U.S. power and utility stocks gain attention as AI data centers shift off-grid
Rising electricity demand from artificial intelligence data centers is intensifying pressure on U.S. power infrastructure and reshaping how new computing capacity is financed and built. As grid constraints worsen, investors are increasingly focusing on utilities, gas suppliers and equipment makers positioned to benefit from on-site power development.
Highlights
- PJM Interconnection's capacity prices surged from $28.92 MW/day (2024-2025) to $329.17 MW/day (2026-2027) amid AI-driven demand and a 5.2% auction shortfall in December.
- Meta signed agreements for up to 6.6 GW of nuclear power over 20 years, Amazon committed over $20 billion to a Pennsylvania data campus, and Microsoft is restarting Three Mile Island.
- Dominion Energy, NextEra Energy, Kinder Morgan, Engie SA, and Siemens gain attention as dividend-paying beneficiaries of increased AI infrastructure spending in gas, nuclear, and equipment sectors.

*PROBLEMS TO SOLVE*
a - Using the article on AI data centers and U.S. power stocks, decide whether each statement agrees with it. For each, answer yes or no and quote the words that decide it.
(i) PJM capacity prices for 2026-2027 reached $329.17 MW/day.
(ii) Amazon committed over $20 billion to a data campus in Ohio.
(iii) Meta's nuclear power agreements run for 10 years.
b - Answer these questions from the article on AI data centers and U.S. power stocks.
(i) What three kinds of companies are investors increasingly focusing on?
(ii) How large was the auction shortfall in December?
(iii) Which company is restarting Three Mile Island?

*GIVEN ENTRIES*
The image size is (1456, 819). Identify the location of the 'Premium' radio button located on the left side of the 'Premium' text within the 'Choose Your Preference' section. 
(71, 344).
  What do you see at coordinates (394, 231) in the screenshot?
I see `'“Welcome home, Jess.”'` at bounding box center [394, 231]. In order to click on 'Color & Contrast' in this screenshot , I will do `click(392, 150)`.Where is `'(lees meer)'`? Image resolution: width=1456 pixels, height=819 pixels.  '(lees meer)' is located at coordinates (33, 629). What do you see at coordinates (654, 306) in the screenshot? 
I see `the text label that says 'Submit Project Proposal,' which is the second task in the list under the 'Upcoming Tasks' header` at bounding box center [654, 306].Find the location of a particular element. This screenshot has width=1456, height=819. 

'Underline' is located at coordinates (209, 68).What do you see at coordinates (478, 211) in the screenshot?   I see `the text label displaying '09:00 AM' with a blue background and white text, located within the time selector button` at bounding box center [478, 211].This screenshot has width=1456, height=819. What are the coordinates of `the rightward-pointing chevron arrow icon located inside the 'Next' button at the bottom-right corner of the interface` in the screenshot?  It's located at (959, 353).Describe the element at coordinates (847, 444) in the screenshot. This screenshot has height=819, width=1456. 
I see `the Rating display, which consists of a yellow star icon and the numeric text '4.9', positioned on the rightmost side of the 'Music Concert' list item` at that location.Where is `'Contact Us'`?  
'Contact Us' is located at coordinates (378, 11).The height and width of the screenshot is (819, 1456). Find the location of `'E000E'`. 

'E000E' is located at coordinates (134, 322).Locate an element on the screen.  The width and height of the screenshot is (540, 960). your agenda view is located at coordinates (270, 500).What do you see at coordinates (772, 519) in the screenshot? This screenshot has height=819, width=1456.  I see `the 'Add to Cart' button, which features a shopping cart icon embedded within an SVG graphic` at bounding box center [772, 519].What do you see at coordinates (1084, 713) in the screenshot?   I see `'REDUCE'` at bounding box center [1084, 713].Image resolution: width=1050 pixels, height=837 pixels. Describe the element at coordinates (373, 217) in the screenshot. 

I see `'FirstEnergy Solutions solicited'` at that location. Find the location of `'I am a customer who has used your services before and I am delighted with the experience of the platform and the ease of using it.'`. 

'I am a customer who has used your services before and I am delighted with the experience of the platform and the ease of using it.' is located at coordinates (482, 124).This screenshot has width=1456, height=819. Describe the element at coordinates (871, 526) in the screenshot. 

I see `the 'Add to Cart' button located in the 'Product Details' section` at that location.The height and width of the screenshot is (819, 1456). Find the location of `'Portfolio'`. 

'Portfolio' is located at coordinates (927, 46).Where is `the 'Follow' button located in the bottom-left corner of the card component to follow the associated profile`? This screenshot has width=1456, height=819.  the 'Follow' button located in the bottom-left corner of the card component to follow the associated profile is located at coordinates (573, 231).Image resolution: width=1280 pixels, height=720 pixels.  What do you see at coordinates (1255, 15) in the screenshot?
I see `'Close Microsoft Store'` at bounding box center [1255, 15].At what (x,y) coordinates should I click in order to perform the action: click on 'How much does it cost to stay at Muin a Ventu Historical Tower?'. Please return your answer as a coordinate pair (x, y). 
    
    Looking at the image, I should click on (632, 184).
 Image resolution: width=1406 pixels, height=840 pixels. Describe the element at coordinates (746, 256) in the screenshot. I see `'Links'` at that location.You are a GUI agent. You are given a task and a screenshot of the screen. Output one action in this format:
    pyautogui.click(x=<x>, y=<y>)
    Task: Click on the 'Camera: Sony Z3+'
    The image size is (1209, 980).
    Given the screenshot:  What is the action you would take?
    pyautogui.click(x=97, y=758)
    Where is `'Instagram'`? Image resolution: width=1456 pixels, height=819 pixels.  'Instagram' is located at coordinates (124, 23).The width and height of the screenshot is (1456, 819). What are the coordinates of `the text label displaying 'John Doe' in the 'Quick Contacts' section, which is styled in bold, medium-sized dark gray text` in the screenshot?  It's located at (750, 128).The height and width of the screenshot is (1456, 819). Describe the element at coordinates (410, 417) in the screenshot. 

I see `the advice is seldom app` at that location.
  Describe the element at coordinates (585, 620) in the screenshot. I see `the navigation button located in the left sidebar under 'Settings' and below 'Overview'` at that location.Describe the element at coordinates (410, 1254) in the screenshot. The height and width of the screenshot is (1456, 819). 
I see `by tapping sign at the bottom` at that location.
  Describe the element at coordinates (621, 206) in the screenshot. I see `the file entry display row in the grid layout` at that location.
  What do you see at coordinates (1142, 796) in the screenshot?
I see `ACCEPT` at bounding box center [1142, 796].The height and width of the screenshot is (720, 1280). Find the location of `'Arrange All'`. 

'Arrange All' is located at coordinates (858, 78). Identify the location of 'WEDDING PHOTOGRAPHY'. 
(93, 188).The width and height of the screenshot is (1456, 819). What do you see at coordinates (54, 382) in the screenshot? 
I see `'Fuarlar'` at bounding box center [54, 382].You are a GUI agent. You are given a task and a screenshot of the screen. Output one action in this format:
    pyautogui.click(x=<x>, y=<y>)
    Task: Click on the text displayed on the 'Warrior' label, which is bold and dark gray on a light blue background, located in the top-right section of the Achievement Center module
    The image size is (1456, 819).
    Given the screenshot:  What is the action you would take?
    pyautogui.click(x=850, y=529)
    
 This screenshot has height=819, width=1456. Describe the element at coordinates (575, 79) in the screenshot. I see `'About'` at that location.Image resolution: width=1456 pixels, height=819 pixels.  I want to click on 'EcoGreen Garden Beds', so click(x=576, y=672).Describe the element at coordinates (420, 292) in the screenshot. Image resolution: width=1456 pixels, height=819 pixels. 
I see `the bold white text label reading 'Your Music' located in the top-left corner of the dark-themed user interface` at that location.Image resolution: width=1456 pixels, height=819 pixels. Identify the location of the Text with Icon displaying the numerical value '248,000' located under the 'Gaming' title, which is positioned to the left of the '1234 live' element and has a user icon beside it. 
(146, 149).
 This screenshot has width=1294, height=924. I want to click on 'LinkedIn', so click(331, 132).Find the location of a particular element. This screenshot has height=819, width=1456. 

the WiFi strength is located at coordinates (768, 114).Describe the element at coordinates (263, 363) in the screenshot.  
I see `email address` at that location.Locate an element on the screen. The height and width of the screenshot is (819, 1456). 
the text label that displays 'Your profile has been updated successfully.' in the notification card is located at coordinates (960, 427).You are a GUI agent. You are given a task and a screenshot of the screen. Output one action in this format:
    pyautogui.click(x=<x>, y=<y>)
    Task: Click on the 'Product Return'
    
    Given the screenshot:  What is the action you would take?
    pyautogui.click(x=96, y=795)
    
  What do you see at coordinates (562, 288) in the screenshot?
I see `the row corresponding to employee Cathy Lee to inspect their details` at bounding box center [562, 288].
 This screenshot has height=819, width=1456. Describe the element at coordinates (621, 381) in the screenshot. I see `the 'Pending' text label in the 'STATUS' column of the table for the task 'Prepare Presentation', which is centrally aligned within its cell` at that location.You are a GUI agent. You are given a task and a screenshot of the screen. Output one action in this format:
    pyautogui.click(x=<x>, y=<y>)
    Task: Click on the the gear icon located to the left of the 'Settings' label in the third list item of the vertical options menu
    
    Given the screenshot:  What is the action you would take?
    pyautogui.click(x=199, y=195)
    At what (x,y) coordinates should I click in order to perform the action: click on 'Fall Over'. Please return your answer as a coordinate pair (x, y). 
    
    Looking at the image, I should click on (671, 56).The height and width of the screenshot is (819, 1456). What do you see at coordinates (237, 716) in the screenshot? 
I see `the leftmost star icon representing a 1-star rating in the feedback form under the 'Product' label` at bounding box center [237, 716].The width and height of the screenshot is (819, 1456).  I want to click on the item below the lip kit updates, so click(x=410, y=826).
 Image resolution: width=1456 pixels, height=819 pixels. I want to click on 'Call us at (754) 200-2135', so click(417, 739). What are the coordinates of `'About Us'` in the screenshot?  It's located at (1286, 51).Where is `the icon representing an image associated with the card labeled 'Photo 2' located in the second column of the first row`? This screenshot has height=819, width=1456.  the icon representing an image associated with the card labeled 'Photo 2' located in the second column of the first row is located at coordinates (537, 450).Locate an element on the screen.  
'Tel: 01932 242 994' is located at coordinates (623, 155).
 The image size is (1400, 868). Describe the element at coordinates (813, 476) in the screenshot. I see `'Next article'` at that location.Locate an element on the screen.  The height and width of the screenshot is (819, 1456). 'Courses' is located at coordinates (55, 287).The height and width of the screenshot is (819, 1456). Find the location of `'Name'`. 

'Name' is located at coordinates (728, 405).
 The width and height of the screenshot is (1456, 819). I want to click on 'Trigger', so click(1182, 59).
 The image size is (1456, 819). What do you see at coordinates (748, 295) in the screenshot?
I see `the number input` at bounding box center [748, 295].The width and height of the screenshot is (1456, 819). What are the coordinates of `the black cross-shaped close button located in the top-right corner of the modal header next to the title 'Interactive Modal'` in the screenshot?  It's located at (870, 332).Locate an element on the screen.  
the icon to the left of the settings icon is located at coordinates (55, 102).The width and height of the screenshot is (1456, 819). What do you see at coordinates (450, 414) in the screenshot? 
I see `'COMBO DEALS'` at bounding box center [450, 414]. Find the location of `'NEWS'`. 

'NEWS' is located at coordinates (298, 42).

*WRITTEN ANSWERS*
a -
(i) Yes: "$329.17 MW/day (2026-2027)"
(ii) No: "Amazon committed over $20 billion to a Pennsylvania data campus"
(iii) No: "up to 6.6 GW of nuclear power over 20 years"

b -
(i) Utilities, gas suppliers and equipment makers
(ii) 5.2%
(iii) Microsoft